Task: Among the records that follow, set down only the lines from the one containing "Click the Make Offer button" to the one containing "Expand Series Form for Mumbai Indians", both included, exactly.

Dataset:
----

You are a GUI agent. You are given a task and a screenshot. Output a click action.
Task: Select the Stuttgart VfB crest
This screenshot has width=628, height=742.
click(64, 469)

----

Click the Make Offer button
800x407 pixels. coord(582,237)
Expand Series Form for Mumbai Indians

----

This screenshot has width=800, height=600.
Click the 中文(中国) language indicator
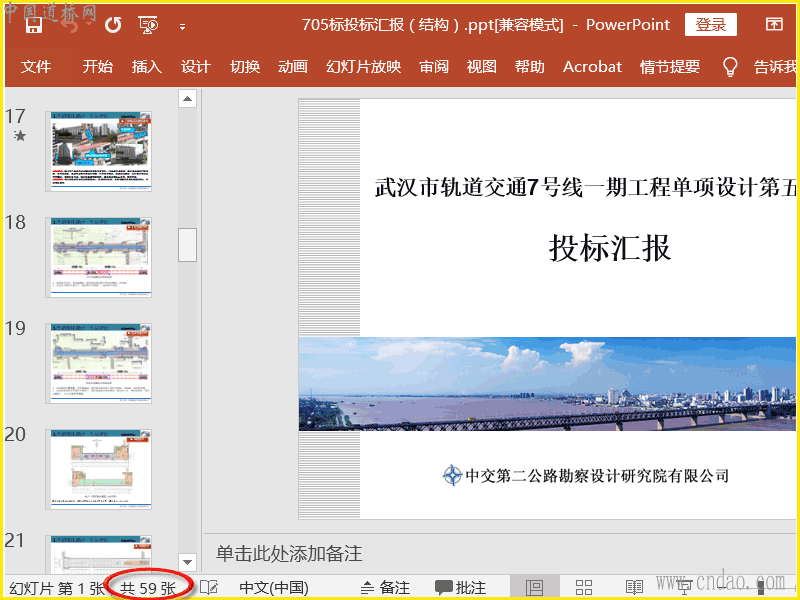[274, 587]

----

Result for this task:
Click the Make Offer button
800x407 pixels. coord(582,237)
Expand Series Form for Mumbai Indians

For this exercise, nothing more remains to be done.